Una mesa de fórmica, carpetas rebosantes de cartas, un hombre delgado, de mirada profunda y celeste.
“Leé las cartas, abuelo, leelas”. De tan reiterado, el pedido ya era casi un ritual. Josep Maria, tipógrafo catalán, espíritu libre en el sentido que ese término tenía a principios del siglo XX, lo cumplía: tomaba una carta y leía en voz alta –sin importarle las lágrimas que le inundaban los ojos– palabras escritas por él mismo mucho tiempo atrás, durante una guerra que a la nieta le parecía inconcebiblemente lejana.
A unas cuantas décadas de aquellos encuentros, Natalia Fortuny, escritora y docente, publicó La guerra civil (Tren Instantáneo), libro de poemas donde refulgen tanto la voz de Josep Maria como los múltiples ejercicios de lectura que su nieta hizo sobre la material epistolar.

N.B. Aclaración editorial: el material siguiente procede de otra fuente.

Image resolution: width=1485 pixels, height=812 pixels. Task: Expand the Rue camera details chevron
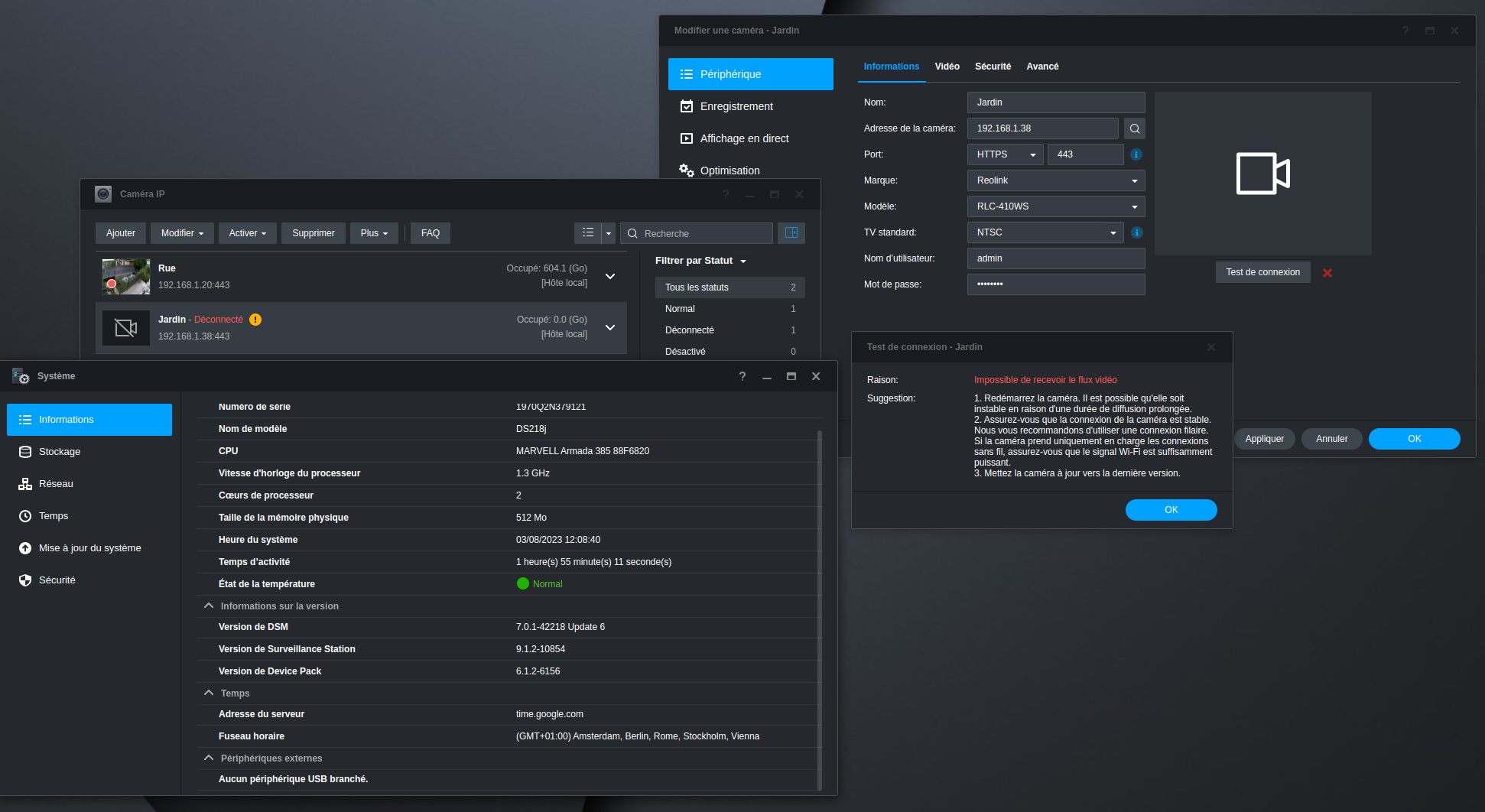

“Esas cartas son un objeto aurático”, dice Natalia y no le falta razón. En agosto de 1937, en plena Guerra Civil Española, su abuelo fue llamado a combatir al frente republicano. En junio de 1938 cayó prisionero del ejército franquista y recién a mediados de 1939 pudo regresar a su casa en Barcelona.
Durante todo ese tiempo –unos dos años–, día por medio Josep le escribía una carta a su mujer Lola. Lo hacía entre los bombardeos, el hambre y la más violenta de las incertidumbres.
Josep escribía en la trinchera, a la luz de una vela, a veces con lápiz y otras con pluma; pese a las dificultades, la mayor parte de esas cartas llegó a destino. Pasada la posguerra, en los años 50 el matrimonio decidió instalarse en la Argentina y toda aquella correspondencia quedó guardada en la casa de familiares catalanes.
Fue una tía de Natalia la que, años después, viajó a España y recuperó las cartas. Como un archivista, Josep las organizó y ordenó en carpetas: eran el documento de una parte de su vida. Luego vendrían las sesiones de lectura junto a sus nietas. Y, unos años atrás, con Josep ya ausente de este mundo, el trabajo de Natalia con todo ese material.
Coordinadora del Grupo FoCo de Estudios en Fotografía Contemporánea, Arte y Política, en un primer momento Fortuny pensó en hacer algo ligado a lo visual; utilizar la textura de esos documentos que habían atravesado tantos años, kilómetros y muertes, y armar algún tipo de intervención o muestra.
Pero lo que se terminó imponiendo fueron las palabras.
“Lo primero, al llegar a un lugar/ es hacer un refugio/ una garganta en la tierra/ nos protege de balas, aviones/ y sirve para dormir”. Son las palabras de Josep, tomadas de sus cartas por la nieta y trabajadas en el formato de un poema. Fortuny tradujo los textos que estaban en catalán, reemplazó alguna que otra expresión castiza por un registro más cercano a lo argentino, suavizó las marcas de las distancias temporales y geográficas. Decir que trabajó la voz de su abuelo como se trabaja la arcilla es excesivo, pero algo de eso hay en el procedimiento. Algo de captura fotográfica, también. De ejercicio de memoria, de ensayo con los ritmos, los tonos.
“Me interesaba que fuera poesía documental”, explica la autora. Dice, además, que si tuviera que definir a su abuelo diría que fue “un justo”. Un hombre de severa ética personal, hijo de la cultura letrada, sensible, devoto de la lectura y sus promesas civilizatorias.
“Nos recitaba Calderón de la Barca”, cuenta, y pienso en el pulso amoroso que transita La guerra civil : un hombre aislado, sostenido por el intercambio epistolar con su mujer; cartas que hablan de la guerra, pero también de los hijos, de los árboles, del cielo que asoma sobre los refugios. Un hombre que hace todo lo posible por tranquilizar a los suyos y a la vez les pide, como quien ruega por el agua que escasea en el desierto, que no abandonen el frágil puente de palabras que los une: “si me diera un deseo/lo suplico/papel para escribir/a vos, sellos postales/y una letra más pequeña”.